If your endpoints are (x1, y1) and (x2, y2) and you have a random number r int in the range from 0 to 1, the point along the line will be:
(x1+(x2-x1)*r,y1+(y2-y1)*r)
With your endpoints (1952805748.0) and (7.42) with a random value of 0.5 (halfway along the line) you will get:
(976402877.5,21)
which you can easily use as a midpoint. You can combine any coordinates if you need integers.
Following your comment (rephrasing):
I may not have explained this properly: one person would be given (x1,y1) different person would be given (x3,y3). At no point would a person be able to take a single point and figure out where the line crosses x (N,0).
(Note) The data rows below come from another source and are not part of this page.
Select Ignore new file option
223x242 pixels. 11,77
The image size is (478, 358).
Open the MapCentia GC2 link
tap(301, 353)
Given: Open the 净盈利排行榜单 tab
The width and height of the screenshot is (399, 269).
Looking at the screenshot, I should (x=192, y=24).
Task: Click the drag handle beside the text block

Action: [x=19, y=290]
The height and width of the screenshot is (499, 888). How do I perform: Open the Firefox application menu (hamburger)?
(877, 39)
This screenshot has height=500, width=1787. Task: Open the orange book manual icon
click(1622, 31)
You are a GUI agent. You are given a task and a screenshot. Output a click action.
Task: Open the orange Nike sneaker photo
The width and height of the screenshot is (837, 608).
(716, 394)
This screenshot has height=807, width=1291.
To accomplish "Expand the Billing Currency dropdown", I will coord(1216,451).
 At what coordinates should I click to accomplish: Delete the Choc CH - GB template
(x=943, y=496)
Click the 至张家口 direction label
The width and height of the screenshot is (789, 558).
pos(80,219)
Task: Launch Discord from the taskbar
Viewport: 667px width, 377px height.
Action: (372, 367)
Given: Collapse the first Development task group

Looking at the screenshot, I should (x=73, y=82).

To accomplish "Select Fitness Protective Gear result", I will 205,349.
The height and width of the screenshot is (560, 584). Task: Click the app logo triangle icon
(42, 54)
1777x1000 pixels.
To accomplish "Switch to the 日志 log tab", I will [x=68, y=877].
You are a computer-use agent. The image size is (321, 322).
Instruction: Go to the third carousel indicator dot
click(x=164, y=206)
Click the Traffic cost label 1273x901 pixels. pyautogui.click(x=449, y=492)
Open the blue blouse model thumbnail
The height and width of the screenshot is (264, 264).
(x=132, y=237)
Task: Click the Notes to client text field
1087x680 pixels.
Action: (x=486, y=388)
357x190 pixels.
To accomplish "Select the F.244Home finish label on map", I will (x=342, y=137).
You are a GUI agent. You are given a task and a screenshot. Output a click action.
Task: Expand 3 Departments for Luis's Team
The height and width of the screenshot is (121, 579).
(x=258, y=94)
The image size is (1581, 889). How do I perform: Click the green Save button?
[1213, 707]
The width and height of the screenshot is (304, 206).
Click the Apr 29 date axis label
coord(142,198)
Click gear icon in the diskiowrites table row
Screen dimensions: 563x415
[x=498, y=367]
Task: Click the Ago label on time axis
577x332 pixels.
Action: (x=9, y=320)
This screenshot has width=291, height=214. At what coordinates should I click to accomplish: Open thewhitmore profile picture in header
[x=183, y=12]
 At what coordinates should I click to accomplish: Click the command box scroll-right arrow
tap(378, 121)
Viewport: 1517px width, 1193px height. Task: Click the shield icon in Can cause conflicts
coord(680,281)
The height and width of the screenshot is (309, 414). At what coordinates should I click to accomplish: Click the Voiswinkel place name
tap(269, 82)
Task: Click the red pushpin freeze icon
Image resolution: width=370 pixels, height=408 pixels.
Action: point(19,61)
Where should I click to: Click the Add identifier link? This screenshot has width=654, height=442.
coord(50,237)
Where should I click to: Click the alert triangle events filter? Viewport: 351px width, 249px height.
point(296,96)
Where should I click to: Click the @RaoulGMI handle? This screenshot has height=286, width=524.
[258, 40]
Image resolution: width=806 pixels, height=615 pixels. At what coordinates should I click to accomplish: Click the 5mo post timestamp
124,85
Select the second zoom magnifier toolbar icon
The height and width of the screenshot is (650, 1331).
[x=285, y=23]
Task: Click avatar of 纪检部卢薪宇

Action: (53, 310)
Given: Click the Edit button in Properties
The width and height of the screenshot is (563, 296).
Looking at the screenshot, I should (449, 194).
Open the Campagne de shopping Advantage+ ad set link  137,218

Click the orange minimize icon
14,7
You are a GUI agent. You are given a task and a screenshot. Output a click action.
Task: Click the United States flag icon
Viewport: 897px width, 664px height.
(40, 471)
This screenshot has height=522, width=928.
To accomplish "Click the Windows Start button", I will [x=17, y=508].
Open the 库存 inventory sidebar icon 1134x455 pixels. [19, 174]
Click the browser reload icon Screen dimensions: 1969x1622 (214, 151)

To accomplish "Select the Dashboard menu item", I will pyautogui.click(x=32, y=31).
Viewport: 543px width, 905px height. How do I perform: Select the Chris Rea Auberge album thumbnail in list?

Given that your (x1, y1) was (1952805748.0), the one who knows this intersection of the x axis (since y = 0). It looks like you want the two points along the line not to be on the x axis. This means that one side should be provided with your randomly selected endpoint (7.42), and the other side should be your random point on the line (976402877,5,21) - none of these points should have a y value, equal to zero. This can be achieved by ensuring that the random value is in the range of 0.2 to 1.0, and not from 0.0 to 1.0 (assuming your y1 is always 0).
None of the parties could work out the intersection of the x axis with their one coordinate, but two combined combinations would provide you with this information.
In addition, in this case, rounding or ordinates are not suitable, you will have to compare them, for example (976402877.5,21), becoming (1952805755,42) [multiply by 2, which is the simplest integer].